JuliaLang / AllocCheck.jl

AllocCheck
Other
215 stars 8 forks source link

First attempts #1

Closed baggepinnen closed 9 months ago

baggepinnen commented 11 months ago

Hey guys, thanks for working on this package!

I am trying it out on some of my controller implementations (think the controller that swings up the pendulum you saw at Juliacon) and I am noticing a few patterns in my code that I want your opinions on. I am opening this issue to discuss whether those patterns can be accommodated by AllocCheck, or I need to think about best practices for writing code that is more in line with what AllocCheck can analyze

Optional logging

The first pattern I tend to use rather often is optional logging, for example

verbose && @info "Pos = $x"

where verbose is a keyword argument.

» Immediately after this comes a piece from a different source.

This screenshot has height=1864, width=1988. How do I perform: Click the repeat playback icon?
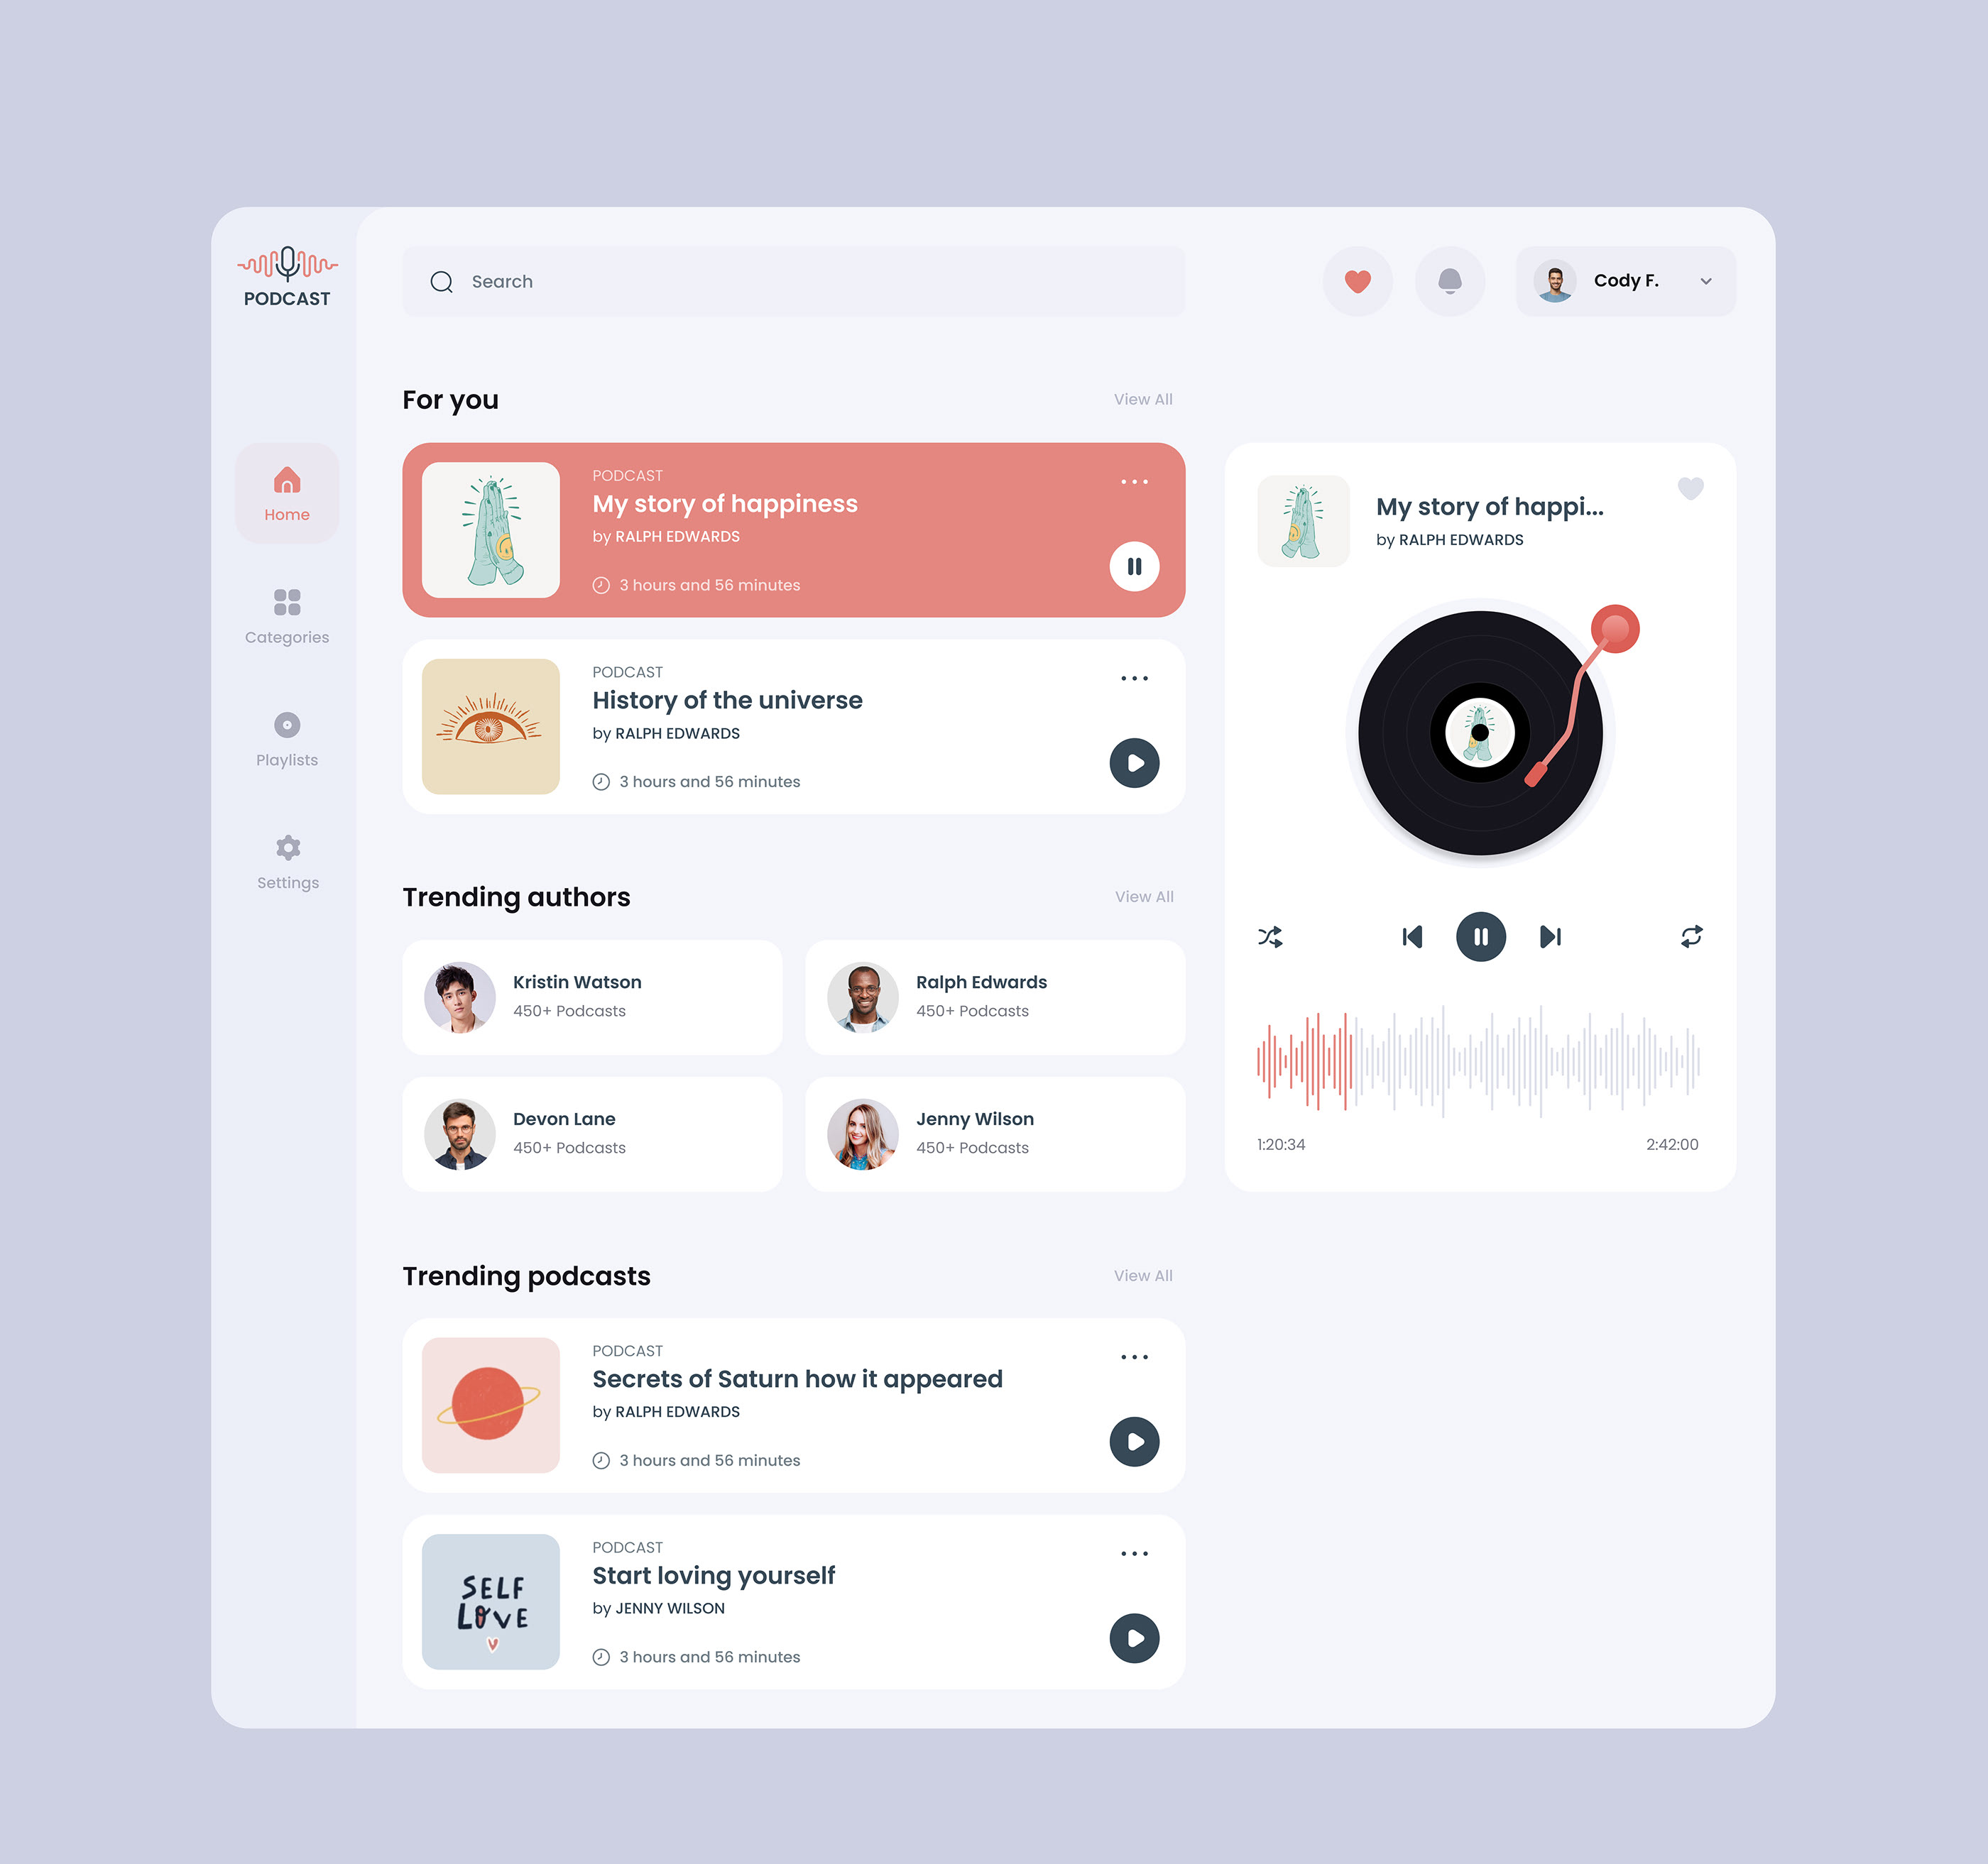(1687, 936)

Scattering these print statements around is useful for debugging (and also to enable Ctrl-C to terminate the control loop), but I usually disable the logging and printing when "running for real". The simple function below gave me 156 allocations when verbose = true and 0 when verbose = false (nice!)

using AllocCheck

function controller(; verbose=true)
    a = 0.0
    for i = 1:100
        a = a + i
        verbose && @info "a = $a"
        Libc.systemsleep(0.01)
    end
end

controller() # Works
check_ir(controller, ())

My question is, was I lucky with the definition

function controller(; verbose=false)
   ...
end

isempty(check_ir(controller, ()))

or this is indeed something I can rely on?

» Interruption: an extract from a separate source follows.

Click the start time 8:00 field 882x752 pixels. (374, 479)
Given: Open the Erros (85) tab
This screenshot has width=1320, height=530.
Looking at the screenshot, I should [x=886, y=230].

Side question, verbose here is a keyword argument, and it's the value rather than the type that is important. When I tried with verbose = false, I changed the definition of controller to default to verbose = false. Was I saved by constant propagation?

Check loop rather than function

Most of my controller implementations look something like below, where I first allocate some working memory (logvector) and then run an almost infinite loop

function run_almost_forever()
    N = a_large_number
    logvector = zeros(N)
    for i = 1:N
        y = sample_measurement()
        logvector[i] = y
        u = controller(y)
        apply_control(u)
        Libc.systemsleep(0.01)
    end
end

Here, I am only concerned with the loop not allocating, and am fine with the initial allocation of logvector = zeros(N). I could refactor this code to split out the loop body:

function run_almost_forever2()
    N = a_large_number
    logvector = zeros(N)
    for i = 1:N
        loop_body(logvector)
    end
end

function loop_body(logvector)
    y = sample_measurement()
    logvector[i] = y
    u = controller(y)
    apply_control(u)
    Libc.systemsleep(0.01)
end

and analyze loop_body using check_ir. My question is then, how can I be sure that there is no allocation coming from

    for i = 1:N
        loop_body(logvector)
    end

for example, due to inference failure on logvector?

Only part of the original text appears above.